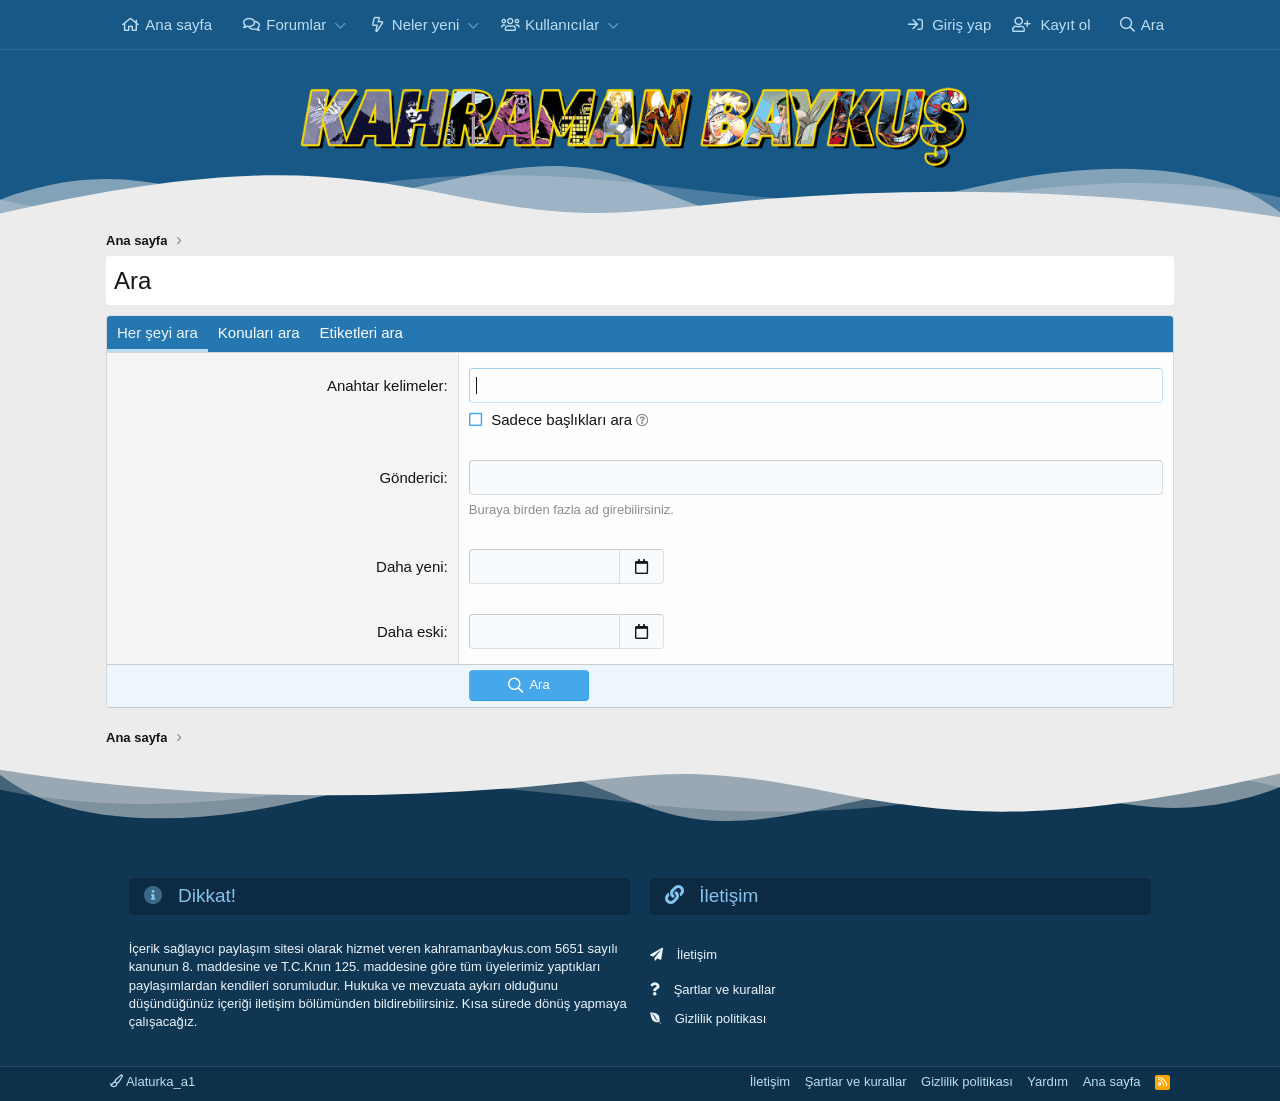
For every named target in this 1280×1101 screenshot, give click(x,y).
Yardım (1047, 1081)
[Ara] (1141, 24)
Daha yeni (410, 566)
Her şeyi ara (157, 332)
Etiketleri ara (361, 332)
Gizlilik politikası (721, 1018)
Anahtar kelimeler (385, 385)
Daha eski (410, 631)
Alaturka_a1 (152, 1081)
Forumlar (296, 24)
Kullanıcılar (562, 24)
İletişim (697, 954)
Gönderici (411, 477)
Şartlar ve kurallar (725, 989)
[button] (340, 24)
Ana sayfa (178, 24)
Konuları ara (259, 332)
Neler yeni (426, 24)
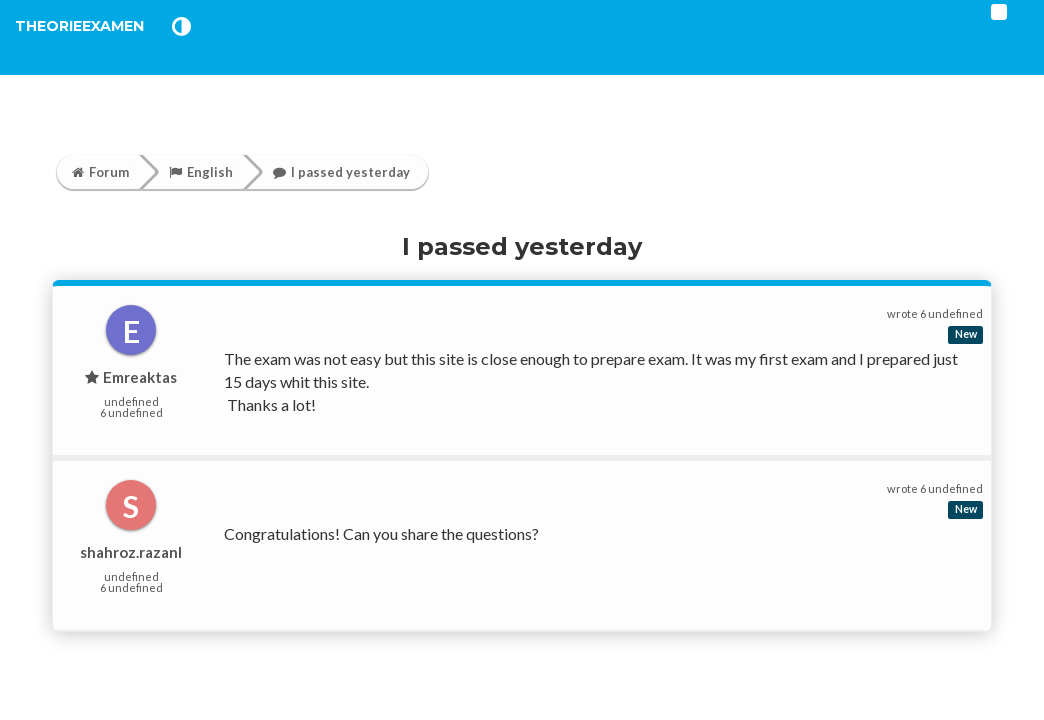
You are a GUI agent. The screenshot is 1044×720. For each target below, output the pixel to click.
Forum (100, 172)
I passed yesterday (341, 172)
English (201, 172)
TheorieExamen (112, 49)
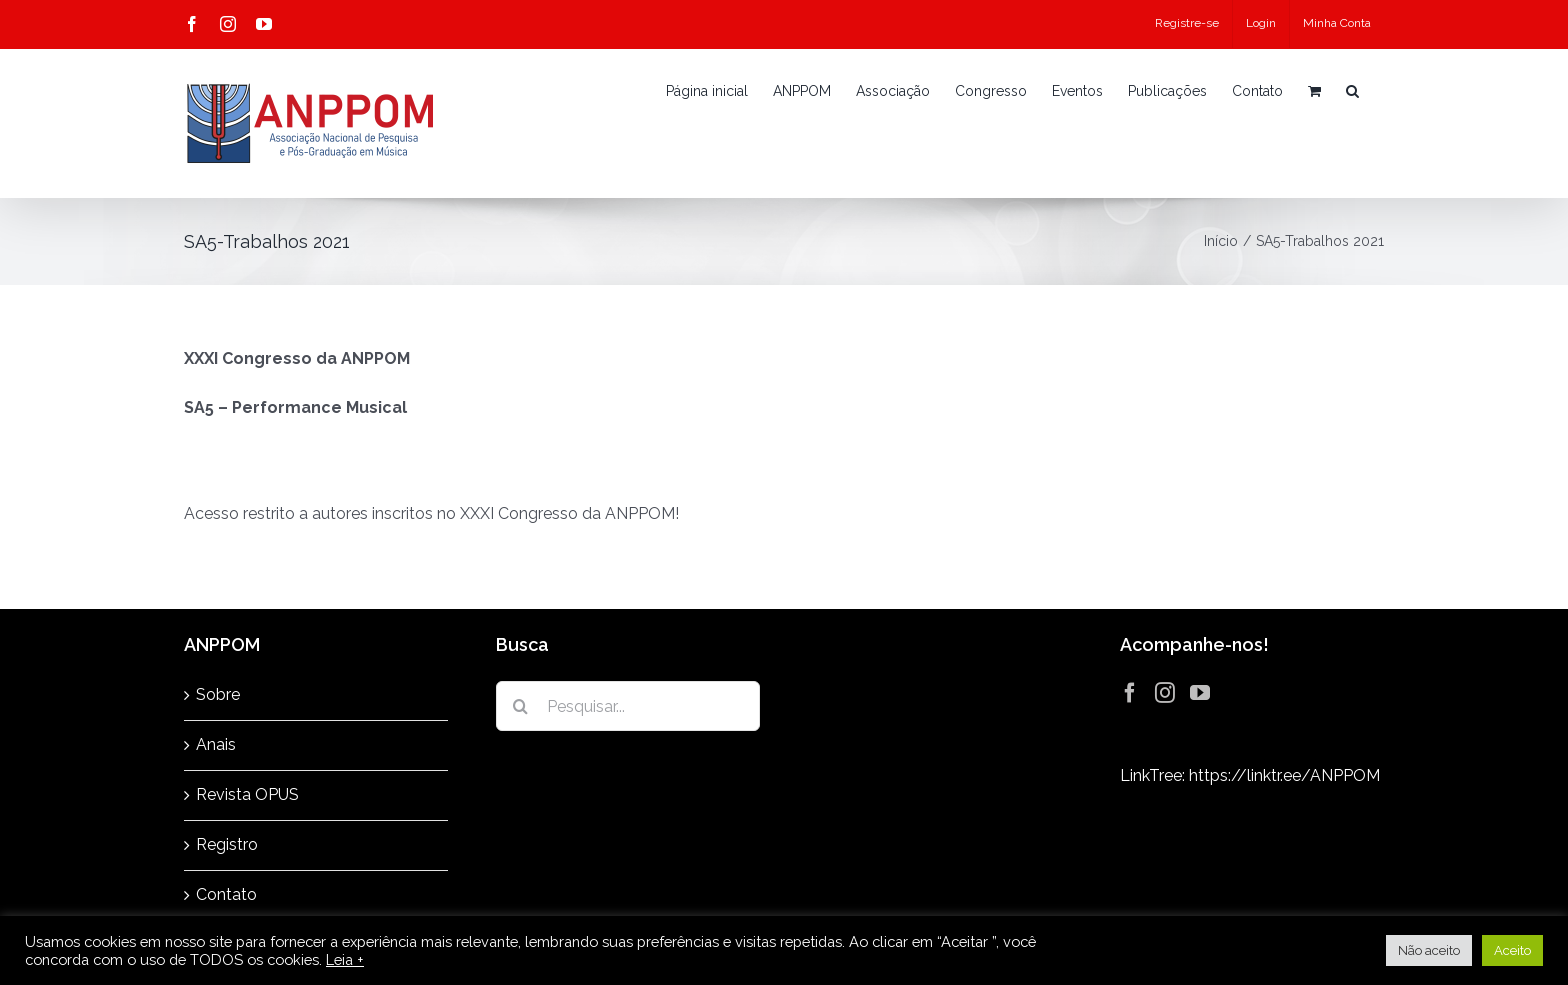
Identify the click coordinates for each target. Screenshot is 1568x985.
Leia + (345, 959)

Task directions:
Rewrite every line of the rows above as a Markdown table with the columns No. and Line, numbering the lines in order and skipping any blank ones. Leave the pictures out of the table.

Complete answer:
| No. | Line |
|---|---|
| 1 | For every named target in this 1280×1101 screenshot, give click(x,y). |
| 2 | Yardım (1047, 1081) |
| 3 | [Ara] (1141, 24) |
| 4 | Daha yeni (410, 566) |
| 5 | Her şeyi ara (157, 332) |
| 6 | Etiketleri ara (361, 332) |
| 7 | Gizlilik politikası (721, 1018) |
| 8 | Anahtar kelimeler (385, 385) |
| 9 | Daha eski (410, 631) |
| 10 | Alaturka_a1 (152, 1081) |
| 11 | Forumlar (296, 24) |
| 12 | Kullanıcılar (562, 24) |
| 13 | İletişim (697, 954) |
| 14 | Gönderici (411, 477) |
| 15 | Şartlar ve kurallar (725, 989) |
| 16 | [button] (340, 24) |
| 17 | Ana sayfa (178, 24) |
| 18 | Konuları ara (259, 332) |
| 19 | Neler yeni (426, 24) |
| 20 | You are a GUI agent. The screenshot is 1044×720. For each target below, output the pixel to click. |
| 21 | Forum (100, 172) |
| 22 | I passed yesterday (341, 172) |
| 23 | English (201, 172) |
| 24 | TheorieExamen (112, 49) |
| 25 | Identify the click coordinates for each target. Screenshot is 1568x985. |
| 26 | Leia + (345, 959) |